PROBLEM TO SOLVE: Copy the entries word for word, starting at the line containing "You are a computer-use" and continuing through the end of the entries, both ends included. Leave the pictures out.

RECORDS TO PROCESS:
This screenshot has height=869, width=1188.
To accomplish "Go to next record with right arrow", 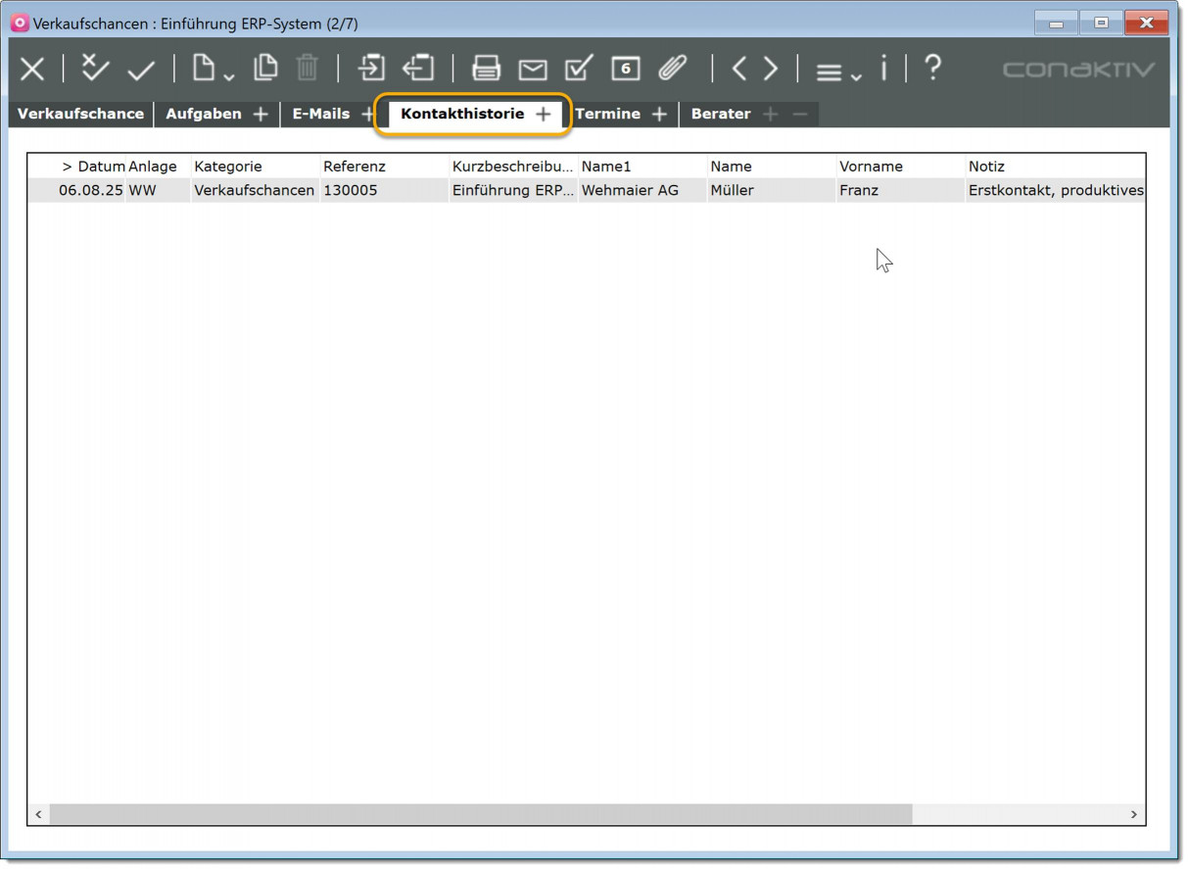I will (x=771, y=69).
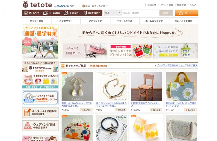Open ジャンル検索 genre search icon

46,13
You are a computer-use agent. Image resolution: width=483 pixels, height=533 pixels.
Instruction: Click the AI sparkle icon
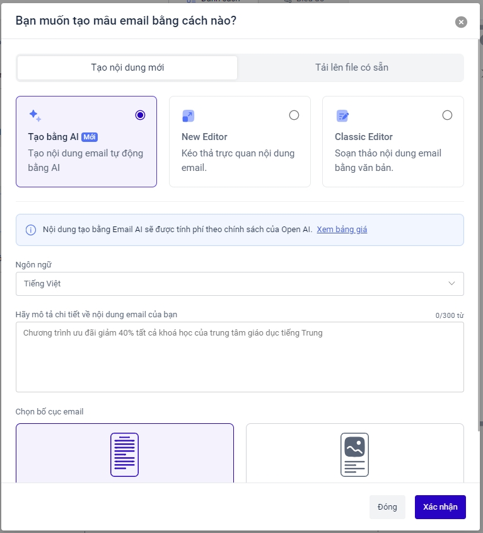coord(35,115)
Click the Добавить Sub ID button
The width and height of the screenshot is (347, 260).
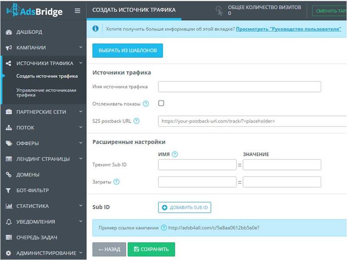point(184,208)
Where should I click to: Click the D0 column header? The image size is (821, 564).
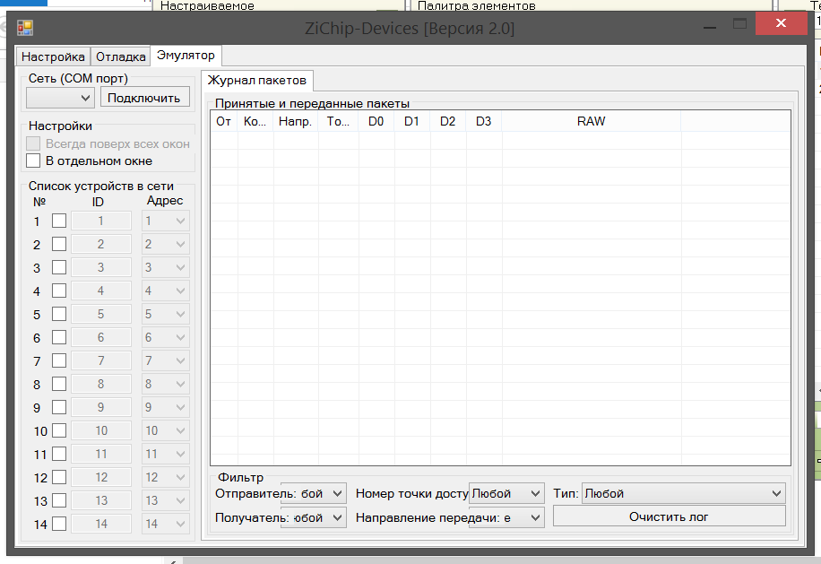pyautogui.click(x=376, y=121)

FULL OUTPUT:
You are a computer-use agent. Image resolution: width=483 pixels, height=533 pixels.
Instruction: Click the AI sparkle icon
coord(35,115)
Click the Добавить Sub ID button
The width and height of the screenshot is (347, 260).
point(184,208)
Where should I click to: Click the D0 column header? The image size is (821, 564).
pyautogui.click(x=376, y=121)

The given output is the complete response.